*Excerpt*:
________________________________________
12-Step formal synthesis of nortrilobolide (29).^a

^aReagents and conditions: (a) 55 (1.0 equiv), DDQ (3.0 equiv), pH = 7.5 buffer, DCM, 23 °C, 1 h, 94%; (b) RuHCl(CO)(PPh₃)₃ (0.1 equiv), DCE, 60 ºC, 16 h, then add TEMPO (0.1 equiv), KBr (1.0 equiv), aq. NaOCl, pH = 8.6 buffer, 23°C, 1 h, 86%; (c) SnCl₂ (5.0 equiv), PdCl₂(PhCN)₂ (0.15 equiv), DMF, 60 ºC, 8 h, 95%; (d) butyric acid (3.0 equiv) DIAD (3.0 equiv), 0 ºC to 23 °C, 8 h, 70%. (e) Co(acac)₂ (0.2 equiv), Et₃SiH (5.0 equiv), O₂ (1 atm), EtOH 24 h, 23 °C, then add Zn (3.0 equiv), aq. NH₄Cl (5 equiv), 15%; (f) pTSA (1.2 equiv), isopropenyl acetate, 23 °C, 80%; (g) HF/MeCN (1:5 = v/v), 23 °C, 56%; DDQ = 2,3-Dichloro-5,6-dicyano-1,4-benzoquinone [RuH] = RuHCl(CO)(PPh₃)₃, acac = acetylacetone.

With 69 now secure, we were poised to examine the key polyoxygenation cascade. Subjecting 69 to classic Mukaiyama hydroperoxidation conditions (Co(acac)₂, Et₃SiH, O₂) lead to desired triol 72 after reductive workup in 15% yield and as a single diastereomer. While the yield of this transformation is low, three tertiary alcohols are formed in a single step and the stereochemical outcome at C7 and C11 was remotely controlled by the initial hydroperoxidation at C10 via the strategic peroxide handle. The successful reactivity window for this transformation was exceedingly small – nearly any variation to these conditions led to no desired product (Table 2). Only Co(acac)₂-based systems formed any product (entries 1 and 2). The major competing pathways were premature reduction of the peroxy radical intermediate forming alcohol 77, and formation of an unstable peroxide tentatively assigned as 75.³⁸ The prolonged exposure of these reactions to oxygen led to significant oxidative degradation resulting in mass balances of only ~50%. Notably, while manganese and iron-based catalysts afforded none of these products (entries 5 and 6), cobalt catalyst 60 was reasonably efficient in producing peroxide 76, again the result of premature reduction of the radical intermediate (entry 4).³⁹ Finally, acetylation of 72 followed by desilylation with hydrofluoric acid intercepted triol 73, thus marking the completion of a 12-step formal synthesis of 29.^9m,9o,40

Table 2.
________________________________________
*To do*:
**A.** In the synthesis excerpt, what yield of triol 72 came from the Mukaiyama hydroperoxidation conditions?
**B.** Write out the part of the synthesis excerpt starting at "12-Step formal synthesis of nortrilobolide" and ending at "acac = acetylacetone.".

*Supplied material*:
________________________________________
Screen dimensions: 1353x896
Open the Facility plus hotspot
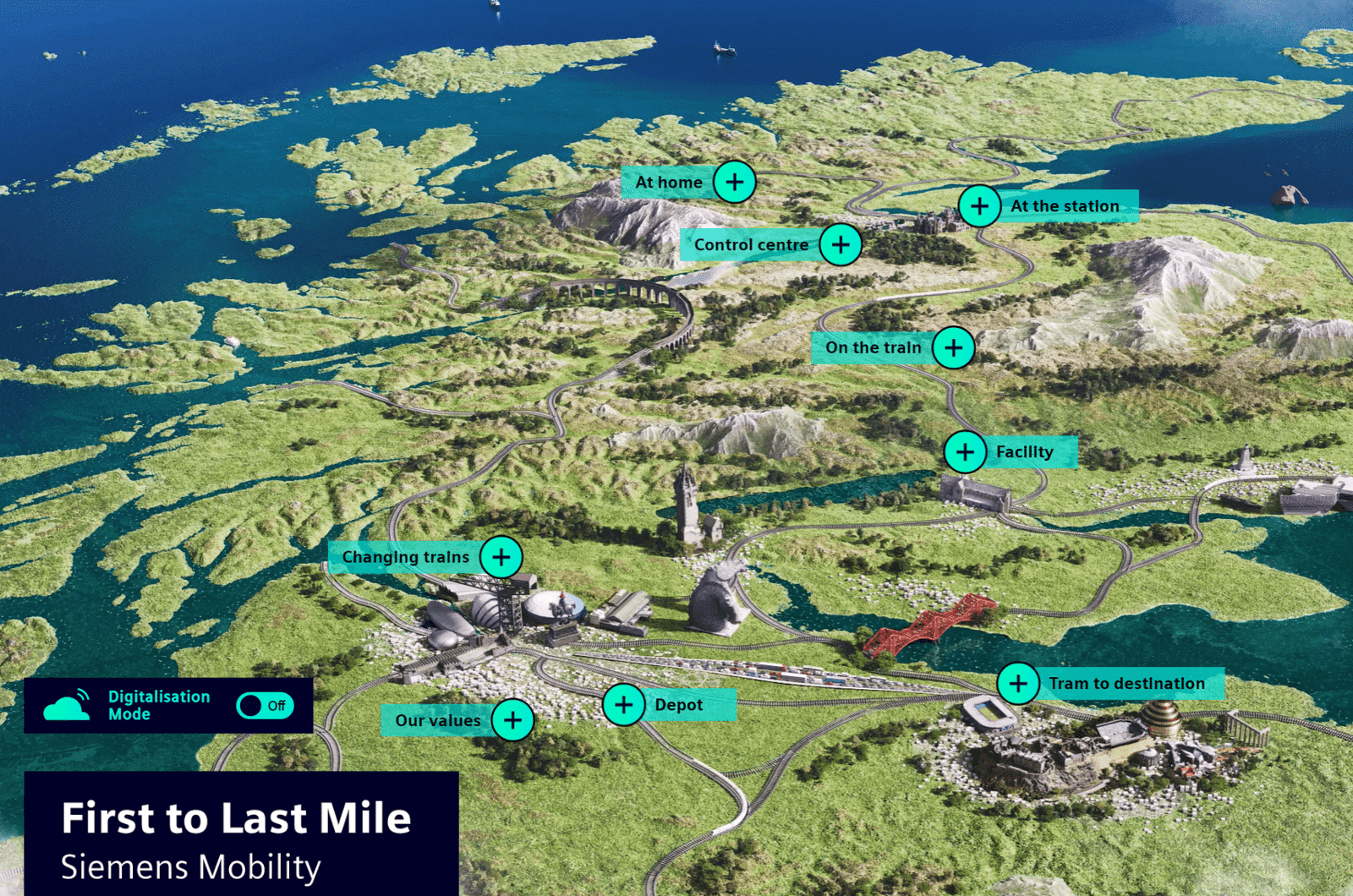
________________________________________
*Answers to the exercises*:
**A.** 15%

**B.**
12-Step formal synthesis of nortrilobolide (29).^a

^aReagents and conditions: (a) 55 (1.0 equiv), DDQ (3.0 equiv), pH = 7.5 buffer, DCM, 23 °C, 1 h, 94%; (b) RuHCl(CO)(PPh₃)₃ (0.1 equiv), DCE, 60 ºC, 16 h, then add TEMPO (0.1 equiv), KBr (1.0 equiv), aq. NaOCl, pH = 8.6 buffer, 23°C, 1 h, 86%; (c) SnCl₂ (5.0 equiv), PdCl₂(PhCN)₂ (0.15 equiv), DMF, 60 ºC, 8 h, 95%; (d) butyric acid (3.0 equiv) DIAD (3.0 equiv), 0 ºC to 23 °C, 8 h, 70%. (e) Co(acac)₂ (0.2 equiv), Et₃SiH (5.0 equiv), O₂ (1 atm), EtOH 24 h, 23 °C, then add Zn (3.0 equiv), aq. NH₄Cl (5 equiv), 15%; (f) pTSA (1.2 equiv), isopropenyl acetate, 23 °C, 80%; (g) HF/MeCN (1:5 = v/v), 23 °C, 56%; DDQ = 2,3-Dichloro-5,6-dicyano-1,4-benzoquinone [RuH] = RuHCl(CO)(PPh₃)₃, acac = acetylacetone.